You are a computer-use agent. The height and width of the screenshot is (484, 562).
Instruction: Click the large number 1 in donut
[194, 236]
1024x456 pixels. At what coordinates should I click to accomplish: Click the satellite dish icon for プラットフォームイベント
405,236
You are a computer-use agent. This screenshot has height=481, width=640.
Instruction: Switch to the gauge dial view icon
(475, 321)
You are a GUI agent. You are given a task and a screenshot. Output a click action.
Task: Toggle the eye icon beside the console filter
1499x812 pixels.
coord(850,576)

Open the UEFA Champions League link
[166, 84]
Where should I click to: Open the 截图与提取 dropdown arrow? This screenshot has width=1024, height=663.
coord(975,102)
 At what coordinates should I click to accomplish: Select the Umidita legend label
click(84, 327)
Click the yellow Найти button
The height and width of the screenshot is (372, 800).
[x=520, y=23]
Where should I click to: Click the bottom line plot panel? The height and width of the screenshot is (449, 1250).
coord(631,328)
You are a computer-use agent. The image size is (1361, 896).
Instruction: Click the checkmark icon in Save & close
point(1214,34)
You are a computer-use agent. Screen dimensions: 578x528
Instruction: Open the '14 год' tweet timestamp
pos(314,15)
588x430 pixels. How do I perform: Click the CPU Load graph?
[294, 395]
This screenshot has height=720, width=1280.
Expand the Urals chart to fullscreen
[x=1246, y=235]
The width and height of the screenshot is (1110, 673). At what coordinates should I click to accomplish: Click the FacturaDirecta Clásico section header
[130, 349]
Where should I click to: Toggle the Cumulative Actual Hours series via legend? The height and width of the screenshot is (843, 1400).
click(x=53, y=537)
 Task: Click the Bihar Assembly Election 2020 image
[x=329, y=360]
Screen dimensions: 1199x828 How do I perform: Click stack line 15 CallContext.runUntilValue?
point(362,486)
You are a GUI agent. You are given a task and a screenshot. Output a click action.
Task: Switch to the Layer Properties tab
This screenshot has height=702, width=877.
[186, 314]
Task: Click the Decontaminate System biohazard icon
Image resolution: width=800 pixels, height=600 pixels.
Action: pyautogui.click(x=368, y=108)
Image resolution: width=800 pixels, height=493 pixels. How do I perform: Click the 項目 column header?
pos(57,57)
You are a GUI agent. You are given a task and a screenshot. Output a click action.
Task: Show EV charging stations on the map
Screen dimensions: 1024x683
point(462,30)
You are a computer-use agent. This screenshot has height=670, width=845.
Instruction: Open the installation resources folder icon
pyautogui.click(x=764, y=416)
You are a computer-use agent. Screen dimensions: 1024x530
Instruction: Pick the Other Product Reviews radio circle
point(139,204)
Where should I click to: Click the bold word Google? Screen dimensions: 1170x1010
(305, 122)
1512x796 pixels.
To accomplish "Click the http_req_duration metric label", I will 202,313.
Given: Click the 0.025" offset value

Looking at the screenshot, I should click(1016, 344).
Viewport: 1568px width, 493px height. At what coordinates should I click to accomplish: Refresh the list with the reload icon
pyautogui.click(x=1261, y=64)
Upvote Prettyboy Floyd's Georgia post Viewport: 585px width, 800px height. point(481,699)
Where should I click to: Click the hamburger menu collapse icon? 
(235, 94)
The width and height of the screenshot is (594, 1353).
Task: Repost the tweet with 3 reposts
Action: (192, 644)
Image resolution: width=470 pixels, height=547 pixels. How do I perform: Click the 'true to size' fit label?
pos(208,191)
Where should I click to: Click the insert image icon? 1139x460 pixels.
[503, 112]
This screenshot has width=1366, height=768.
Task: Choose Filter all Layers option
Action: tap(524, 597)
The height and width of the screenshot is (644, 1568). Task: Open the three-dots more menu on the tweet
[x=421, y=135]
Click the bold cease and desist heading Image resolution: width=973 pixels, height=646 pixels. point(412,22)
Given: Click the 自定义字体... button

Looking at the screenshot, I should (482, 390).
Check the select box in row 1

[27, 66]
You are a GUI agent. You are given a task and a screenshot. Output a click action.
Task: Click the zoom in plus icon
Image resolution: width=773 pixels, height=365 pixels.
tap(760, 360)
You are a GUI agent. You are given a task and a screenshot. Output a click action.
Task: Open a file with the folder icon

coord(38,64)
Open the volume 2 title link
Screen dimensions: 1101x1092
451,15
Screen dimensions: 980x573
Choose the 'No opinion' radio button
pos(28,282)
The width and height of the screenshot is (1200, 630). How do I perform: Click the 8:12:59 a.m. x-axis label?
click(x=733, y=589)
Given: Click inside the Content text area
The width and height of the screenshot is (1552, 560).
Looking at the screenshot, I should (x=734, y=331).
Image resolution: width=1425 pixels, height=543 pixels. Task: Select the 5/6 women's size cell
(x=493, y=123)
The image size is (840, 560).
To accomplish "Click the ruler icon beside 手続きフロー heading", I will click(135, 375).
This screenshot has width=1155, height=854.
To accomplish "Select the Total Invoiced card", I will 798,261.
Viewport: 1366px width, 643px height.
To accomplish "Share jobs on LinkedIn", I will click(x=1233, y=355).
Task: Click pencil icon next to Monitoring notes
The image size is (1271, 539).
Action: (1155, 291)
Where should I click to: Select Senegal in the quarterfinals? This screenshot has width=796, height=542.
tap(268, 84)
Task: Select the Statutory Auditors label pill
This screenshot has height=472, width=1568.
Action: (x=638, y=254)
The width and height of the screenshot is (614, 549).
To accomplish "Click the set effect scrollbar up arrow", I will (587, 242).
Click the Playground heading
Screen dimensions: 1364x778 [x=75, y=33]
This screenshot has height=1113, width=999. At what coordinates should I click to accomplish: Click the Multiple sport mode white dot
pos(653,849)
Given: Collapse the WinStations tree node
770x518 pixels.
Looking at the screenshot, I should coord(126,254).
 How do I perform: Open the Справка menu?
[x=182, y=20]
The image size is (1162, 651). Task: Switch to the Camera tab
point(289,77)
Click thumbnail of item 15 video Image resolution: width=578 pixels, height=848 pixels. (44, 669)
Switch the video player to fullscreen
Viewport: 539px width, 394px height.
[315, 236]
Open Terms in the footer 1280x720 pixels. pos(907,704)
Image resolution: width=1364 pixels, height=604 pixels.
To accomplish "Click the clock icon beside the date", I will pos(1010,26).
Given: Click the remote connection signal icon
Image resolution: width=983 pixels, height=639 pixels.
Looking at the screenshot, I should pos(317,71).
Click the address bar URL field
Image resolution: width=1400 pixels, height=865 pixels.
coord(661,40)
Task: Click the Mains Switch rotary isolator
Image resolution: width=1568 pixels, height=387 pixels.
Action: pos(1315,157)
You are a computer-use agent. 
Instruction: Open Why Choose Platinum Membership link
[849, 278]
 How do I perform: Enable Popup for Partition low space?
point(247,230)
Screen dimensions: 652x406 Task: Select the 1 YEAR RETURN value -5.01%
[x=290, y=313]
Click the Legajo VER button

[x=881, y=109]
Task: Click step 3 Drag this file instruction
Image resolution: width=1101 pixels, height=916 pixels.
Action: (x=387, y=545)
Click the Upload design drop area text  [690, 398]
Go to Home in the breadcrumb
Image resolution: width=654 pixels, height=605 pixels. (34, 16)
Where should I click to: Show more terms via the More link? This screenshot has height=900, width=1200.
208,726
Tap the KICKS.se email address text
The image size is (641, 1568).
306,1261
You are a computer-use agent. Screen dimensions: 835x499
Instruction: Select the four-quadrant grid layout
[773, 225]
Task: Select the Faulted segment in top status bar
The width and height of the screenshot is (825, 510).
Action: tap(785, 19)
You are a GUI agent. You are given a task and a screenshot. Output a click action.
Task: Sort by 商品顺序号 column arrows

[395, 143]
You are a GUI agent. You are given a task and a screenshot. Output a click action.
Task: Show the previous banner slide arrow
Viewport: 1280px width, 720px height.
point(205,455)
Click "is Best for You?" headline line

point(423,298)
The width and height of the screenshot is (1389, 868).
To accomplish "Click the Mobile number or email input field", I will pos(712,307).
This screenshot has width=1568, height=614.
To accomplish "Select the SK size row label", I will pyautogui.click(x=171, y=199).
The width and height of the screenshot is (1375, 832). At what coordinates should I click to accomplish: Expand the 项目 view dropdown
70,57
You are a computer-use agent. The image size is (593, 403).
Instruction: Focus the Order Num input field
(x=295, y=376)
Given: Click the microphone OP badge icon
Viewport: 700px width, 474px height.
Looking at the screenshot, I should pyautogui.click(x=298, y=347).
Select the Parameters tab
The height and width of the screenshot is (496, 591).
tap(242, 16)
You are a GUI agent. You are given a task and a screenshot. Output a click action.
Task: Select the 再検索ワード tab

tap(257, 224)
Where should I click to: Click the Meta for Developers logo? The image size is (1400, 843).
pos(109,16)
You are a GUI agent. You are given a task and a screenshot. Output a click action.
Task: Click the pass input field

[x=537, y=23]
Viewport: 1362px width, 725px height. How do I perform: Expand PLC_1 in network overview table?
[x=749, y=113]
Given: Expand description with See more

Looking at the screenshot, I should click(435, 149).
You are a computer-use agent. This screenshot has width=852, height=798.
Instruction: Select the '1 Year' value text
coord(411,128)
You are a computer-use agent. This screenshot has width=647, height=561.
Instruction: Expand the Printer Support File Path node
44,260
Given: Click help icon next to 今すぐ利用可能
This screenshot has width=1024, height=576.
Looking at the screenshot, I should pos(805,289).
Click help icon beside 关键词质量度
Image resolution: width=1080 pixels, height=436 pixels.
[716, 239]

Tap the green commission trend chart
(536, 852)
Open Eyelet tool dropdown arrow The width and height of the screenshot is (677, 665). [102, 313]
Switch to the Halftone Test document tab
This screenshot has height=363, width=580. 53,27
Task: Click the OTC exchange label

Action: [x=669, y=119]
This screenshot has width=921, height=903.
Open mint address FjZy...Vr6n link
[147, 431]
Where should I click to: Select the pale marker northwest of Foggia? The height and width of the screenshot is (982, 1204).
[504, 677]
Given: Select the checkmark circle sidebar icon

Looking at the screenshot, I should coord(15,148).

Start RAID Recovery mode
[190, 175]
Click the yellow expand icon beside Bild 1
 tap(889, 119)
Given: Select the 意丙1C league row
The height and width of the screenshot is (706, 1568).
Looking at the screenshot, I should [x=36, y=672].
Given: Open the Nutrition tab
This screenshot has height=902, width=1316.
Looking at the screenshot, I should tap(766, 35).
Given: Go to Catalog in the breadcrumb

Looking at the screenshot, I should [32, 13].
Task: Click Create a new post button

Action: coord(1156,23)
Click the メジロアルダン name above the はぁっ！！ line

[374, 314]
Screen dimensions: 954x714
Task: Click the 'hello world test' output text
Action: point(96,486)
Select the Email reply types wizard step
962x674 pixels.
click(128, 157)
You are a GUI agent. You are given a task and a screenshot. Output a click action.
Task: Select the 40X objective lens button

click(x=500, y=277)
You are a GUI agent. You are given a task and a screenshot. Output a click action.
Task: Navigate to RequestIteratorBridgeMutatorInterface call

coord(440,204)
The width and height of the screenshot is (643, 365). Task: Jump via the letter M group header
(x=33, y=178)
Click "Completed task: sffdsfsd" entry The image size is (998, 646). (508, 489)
------------------------------
__WHAT THE TASK ASKS__.
Scan the material above for "area". Copy every line where it appears.

__EXERCISE RESPONSE__.
Given: Click inside the Content text area
Click the Upload design drop area text  [690, 398]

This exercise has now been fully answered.